AIM OF THE EXERCISE ->
Pick up the article on Vivek Ramaswamy's past criticism of Trump after its final sentence and write what comes next.

PAGE ->
— BEGIN —

Vivek Ramaswamy Blasted Trump as ‘Loser’ Who Tried to Overturn the Election Before Restyling Himself as Trump’s Biggest Toady

 

Vivek Ramaswamy, the biotech entrepreneur who emerged as a frequent guest on Fox News in the last few years before mounting a bid for the Republican nomination for president, came out with a strong statement in support of Donald Trump in the wake of his latest indictment.

A grand jury convened by Special Counsel Jack Smith charged Trump with four felony crimes on Tuesday. The unsealed indictment reveals the shocking extent to which Trump and his allies fought to overturn the 2020 election he lost to Joe Biden.

In the wake of the charges, Ramaswamy issued a forceful condemnation of the prosecution. He argued Trump is not to blame for Jan. 6, when a mob of Trump’s supporters, duped by his claims the election was stolen, violently ransacked the Capitol, beat police and hunted elected officials. Instead, Ramaswamy argued that Twitter’s suppressing of the New York Post’s Hunter Biden story was to blame.

“Donald Trump isn’t the cause of what happened on Jan 6,” Ramaswamy said. “The real cause was systematic and pervasive censorship of citizens in the year leading up to it. If you tell people they can’t speak, that’s when they scream.”

While Ramaswamy has fashioned himself as the biggest Trump booster in the Republican primary, an awkward position given Trump himself is running for president as well, his defenses of the former president have clashed with his previous condemnations.

For instance, in tweets following the Jan. 6 attack, Ramaswamy wrote: “What Trump did last week was wrong. Downright abhorrent. Plain and simple. I’ve said it before.”

In his 2022 book, Nation of Victims, Ramaswamy hammered Trump for his refusal to concede the election, calling him a “loser” and detailing how his efforts to overturn the election failed. His writing is eerily reminiscent of the latest indictment, which details Trump’s alarming efforts to remain in power despite losing the election.

Read the section of his book below, which was first flagged in a report by ABC News reporter Will Steakin:

It was a dark day for democracy. The loser of the last election refused to concede the race, claimed the election was stolen, raised hundreds of millions of dollars from loyal supporters, and is considering running for executive office again.

I’m referring, of course, to Donald Trump.

Conservatives have their own victimhood complexes these days; we are, after all, a nation of victims now. All that differs is whom we see as our oppressors. The worst victimhood narrative that afflicts modern conservatives is their budding belief that any election they lose must have been stolen. Instead of distinguishing ourselves as the party that strives for excellence and rejects the easy path of victimhood narratives, we simply created our own.

— END —

PROVIDED DATA ->

— BEGIN —

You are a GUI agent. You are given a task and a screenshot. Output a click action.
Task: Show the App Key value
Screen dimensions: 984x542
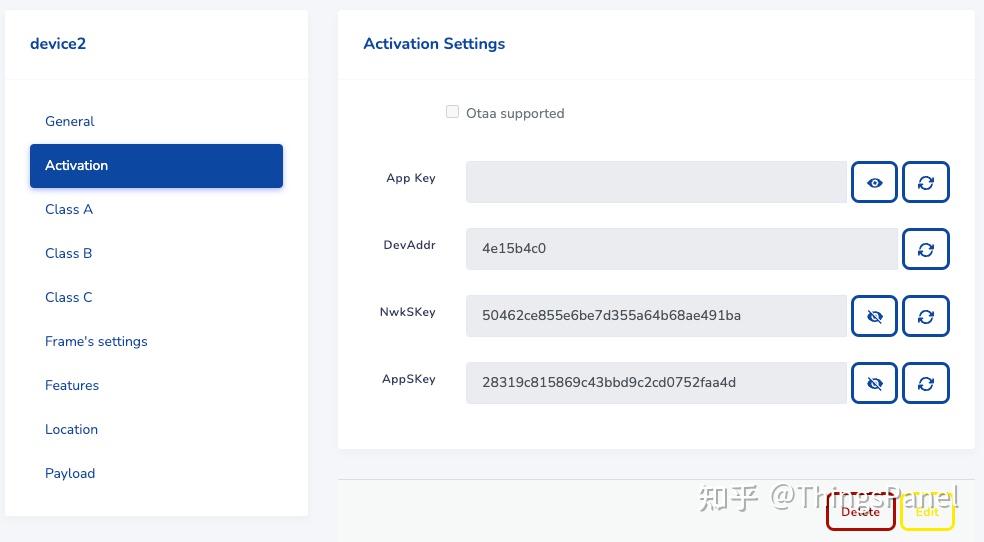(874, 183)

— END —
— BEGIN —

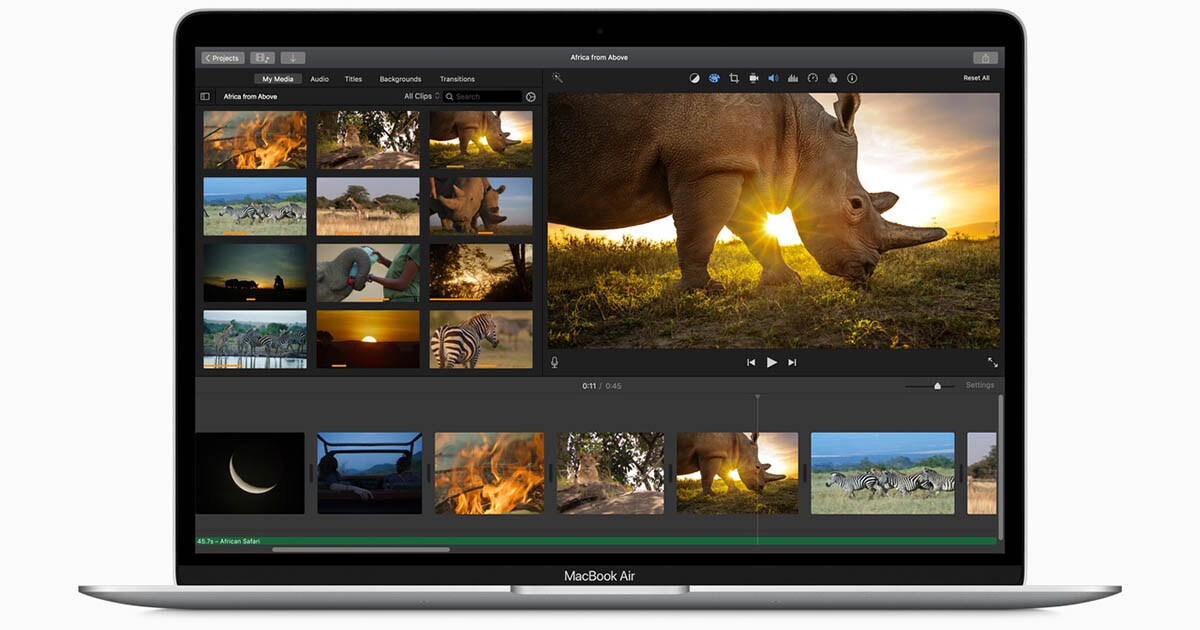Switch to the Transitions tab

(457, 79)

— END —

RESPONSE TO THE TASK ->
I voted for Trump in 2020. I had some policy disagreements with him—for example, I disapproved of his large-scale government spending and his tariff policies—but I voted for him anyway because he refused to apologize for the things that make America great. Like many Americans, I hungered for the unapologetic pursuit of excellence in our nation. To me, that was something worth voting for. Donald Trump was, notwithstanding his shortcomings, the candidate who best embodied American greatness.

But while Trump promised to lead the nation to recommit itself to the pursuit of greatness, what he delivered in the end was just another tale of grievance, a persecution complex that swallowed much of the Republican party whole.

When my candidate lost the election, I was dissatisfied, but I also felt a sense of peace. The election was done, and it was time to move on. No one likes a sore loser; that’s one of the worst victimhood complexes of all. Accepting the outcomes of elections and having a peaceful transition of power is part of what it means to be a constitutional republic: sometimes your team loses, but if you accept the result and prepare for the next election, eventually the scales will tip your way again. We fought, we lost, and I accepted the result.

So I was especially disappointed when I saw President Trump take a page from the Stacey Abrams playbook. His claims were just as weak as Abrams’s. She claimed voter suppression, he claimed voter fraud. He filed scores of lawsuits over various claims of fraud, as was his right, but they came nowhere close to changing the outcome in a single state, let alone the several swing states whose results he needed to overturn. In many cases, judges the president himself had nominated ruled against him, a sign of health in our nation’s institutions. Of the sixty-two lawsuits he and his supporters filed, he lost all but one, a minor victory in Pennsylvania that affected few votes. A Supreme Court with a strong conservative majority ruled against President Trump twice.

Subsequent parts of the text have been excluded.